It feels entirely fitting that I’m blogging for Grand Aspirations around Thanksgiving. Since my involvement with Grand Aspirations and Summer of Solutions began in May, I’ve experienced an amazing transformation in how I think about the world and the opportunities around me that I’m extremely thankful for. Nope, I haven’t tuned out the facts that we’re already experiencing the effects of climate change, mountains are still being blown up in Appalachia and we’re in the throes of the worst depression since the 1930s. It’s all in how I’ve started to look at those facts and the systems that create them.
I recently read in an article by two excellent researchers, Julie Graham and Stephen Healy, that captured how I used to think:
“[the economy is] understood as a force outside community and environment that effectively determines their fates.”

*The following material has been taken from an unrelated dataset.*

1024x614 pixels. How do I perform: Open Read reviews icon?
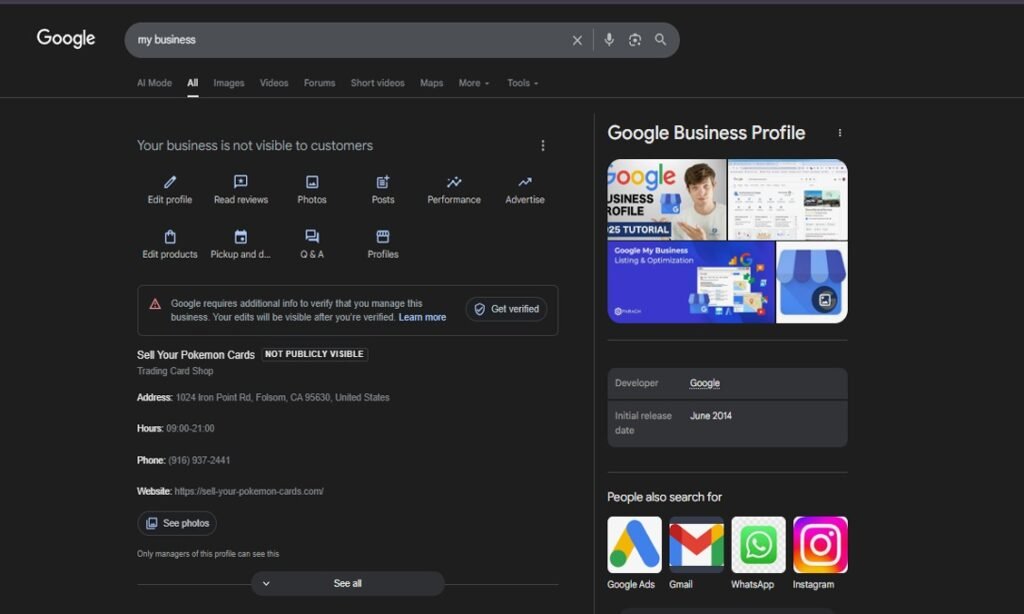point(241,182)
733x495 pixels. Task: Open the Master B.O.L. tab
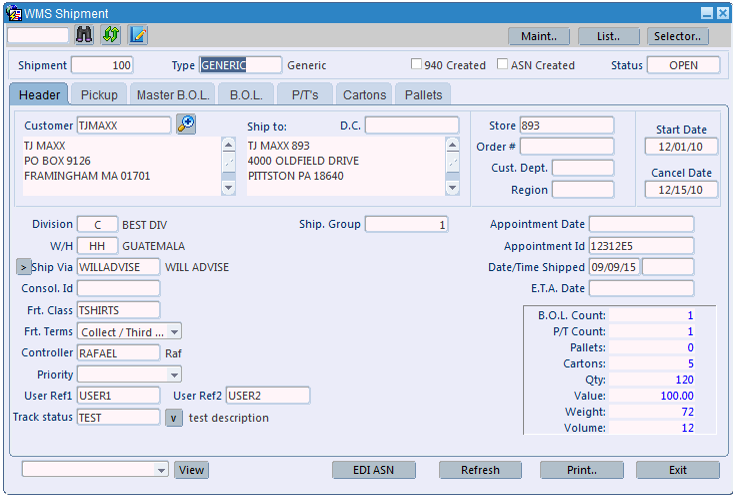pos(173,94)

“If the practice of conventional economic development is about accommodating the demands of the (global) economy, environmentalism in its various incarnations is about resisting, or compromising with this same external force… …We can either say ‘no’ to economic development entirely or we can accept an unsatisfying compromise between development and environment. “
Building Community Economies: A Post Capitalist Project of Sustainable Development pages 4 and 8
This is a pretty intractable situation. Economists portray environmentalists as anti-development and elitist, while environmentalists portray economists as, well, the source of all evil. Enter Martha Pskowski, an environmentalist intent on studying economics.

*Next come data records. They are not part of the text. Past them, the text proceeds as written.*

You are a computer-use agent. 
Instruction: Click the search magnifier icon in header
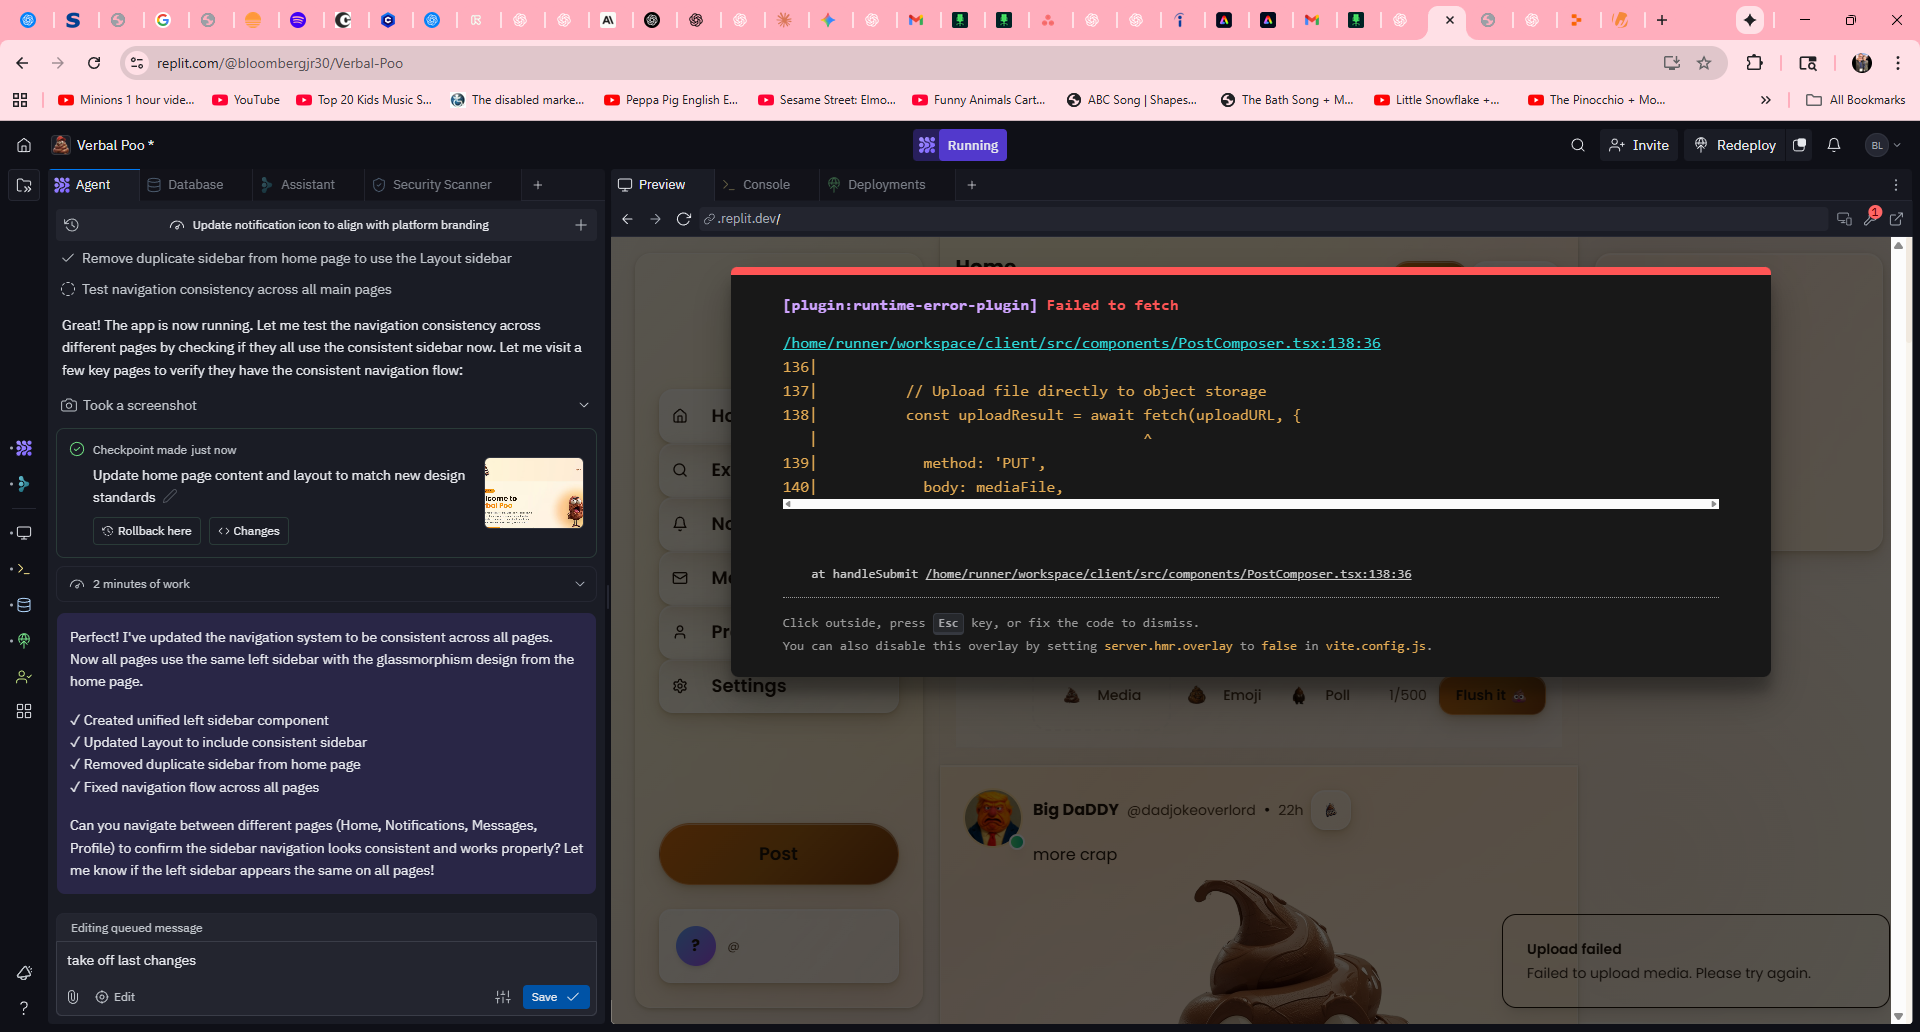tap(1578, 145)
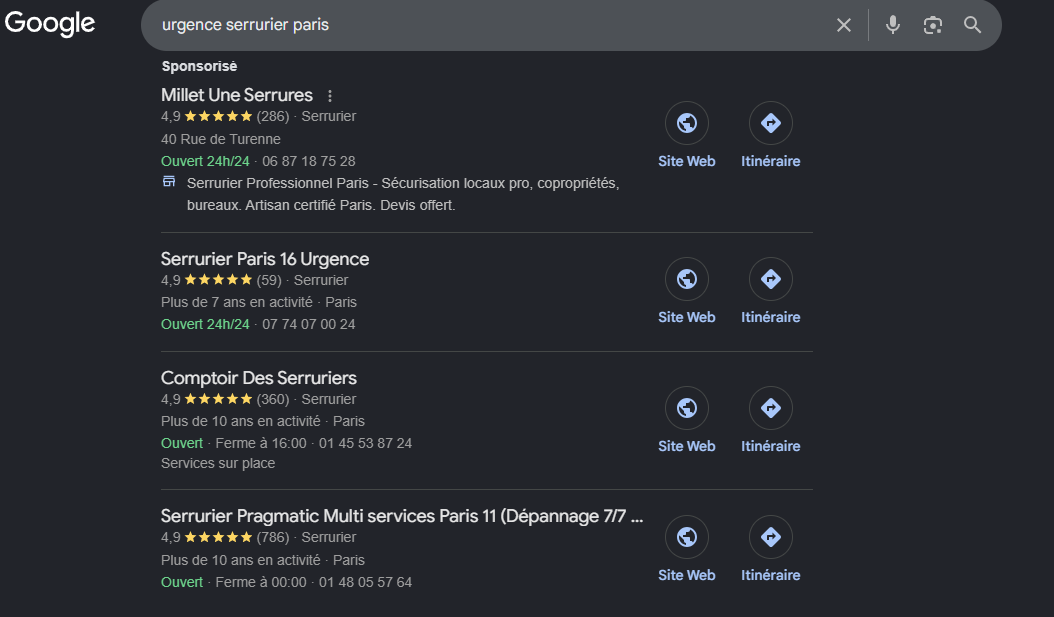Viewport: 1054px width, 617px height.
Task: Start voice search with microphone icon
Action: 893,25
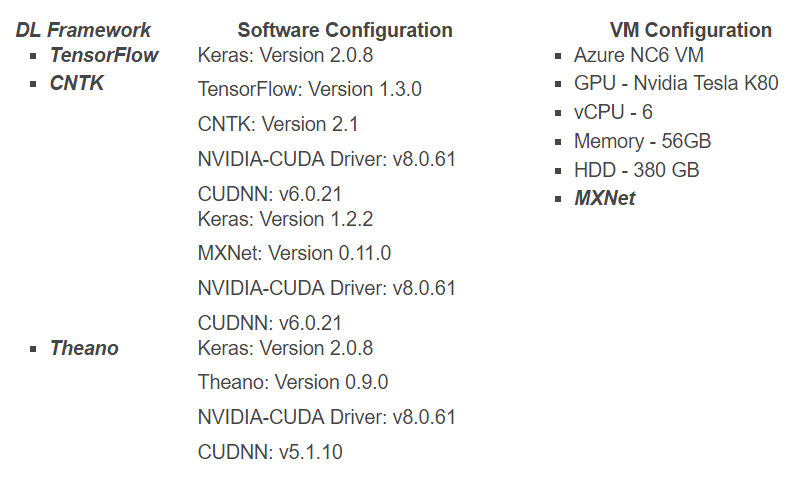
Task: Select the Azure NC6 VM entry
Action: coord(638,55)
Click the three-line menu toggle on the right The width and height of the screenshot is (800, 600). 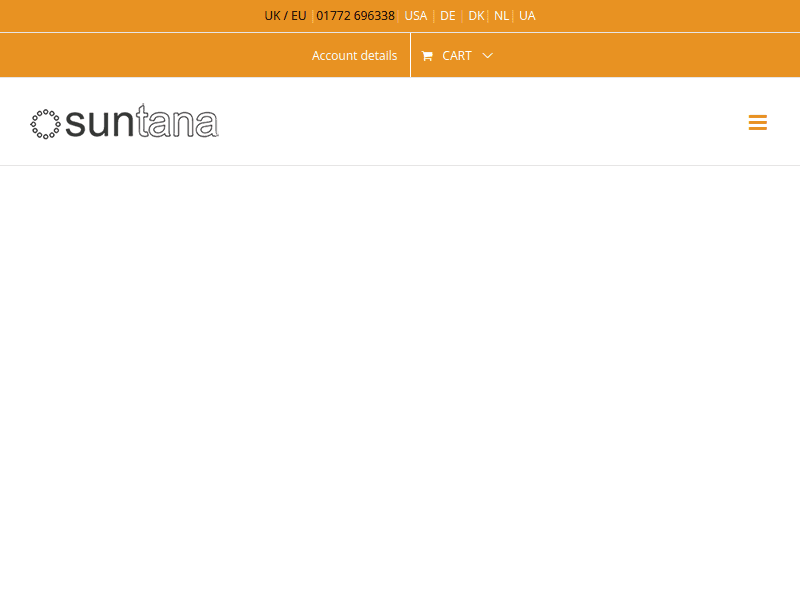pyautogui.click(x=757, y=122)
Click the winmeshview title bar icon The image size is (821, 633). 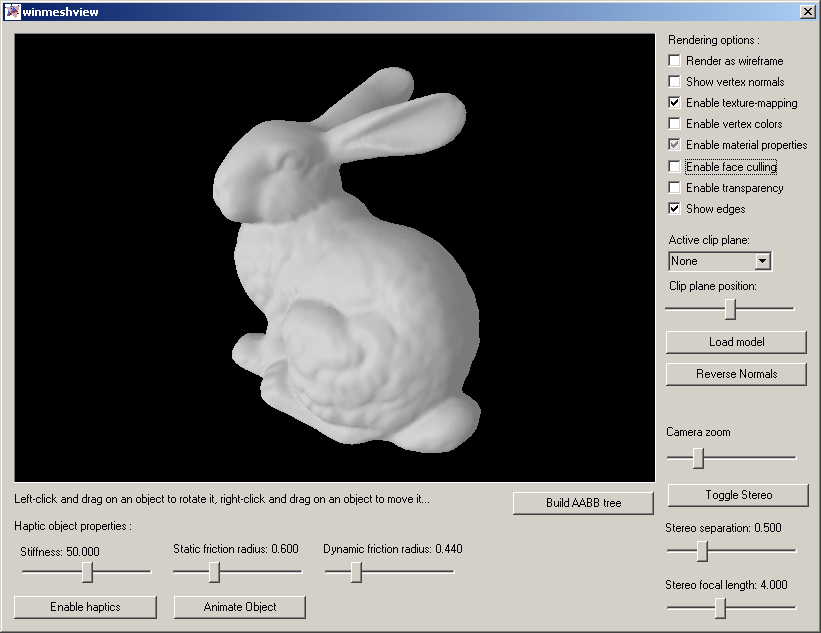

The past year has taught me that people all around the world are forging ahead regardless of globalization, economic crisis and political stalemate. And these groups aren’t just addressing the climate and ecological crises we’re facing, they’re redefining their community economies. Young farmers starting CSAs and subsidizing low-income shares, community bike shops making bike commuting an affordable reality, cooperative housing keeping rent low and foreclosure at bay. The list goes on.

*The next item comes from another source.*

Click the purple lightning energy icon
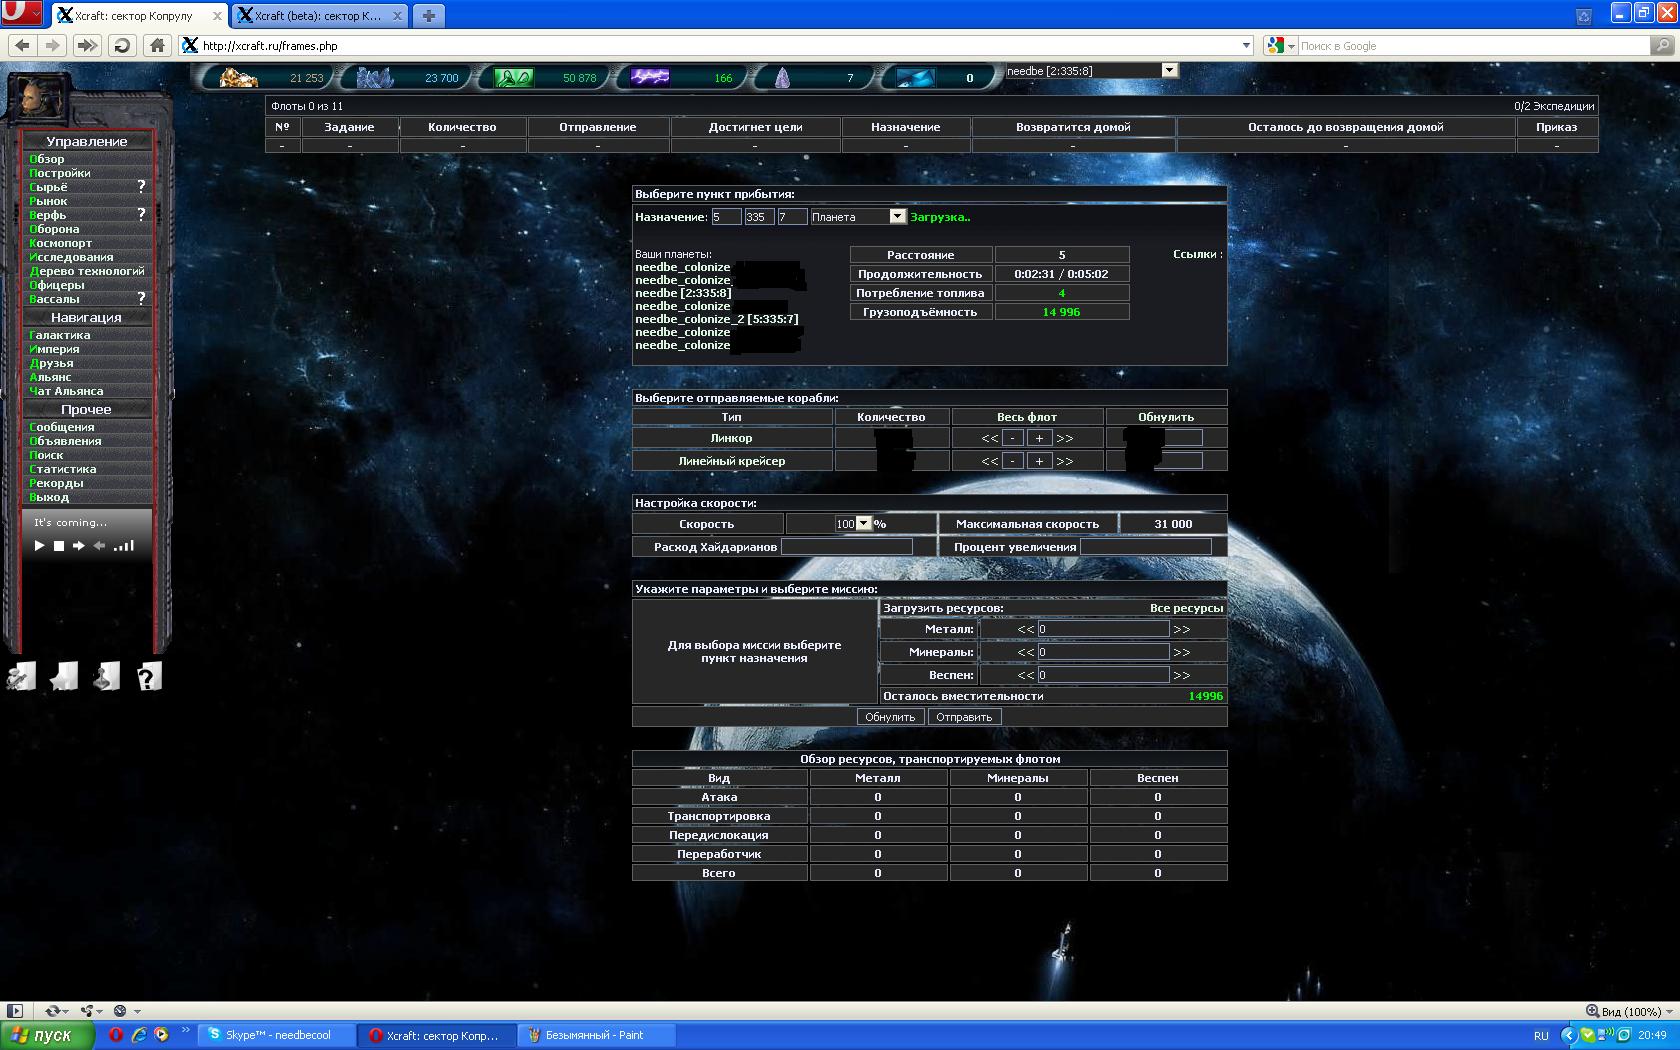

This is really what Graham and Healy wrote their article to ask:
“What if we could produce a different representation of economy that no longer functions as a force outside community that issues demands? If a different understanding of economy were to free us from obsessively trying to satisfy (or resist) an external master, what new conceptions of ‘sustainable development’ might emerge?” Page 10-11
These are the same questions Grand Aspirations inspires participants to ask. The options I see for myself in the economy expand and multiply every day. And the ways our ecology can be nurtured and celebrated seem more and more accessible. Not to say I could quit school and walk into my new job tomorrow. But that’s the point. We’re building the jobs of the future. And I couldn’t be more thankful.
You encapsulated exactly what I wish I could say in every economic discussion I’ve had outside of GA. Great post.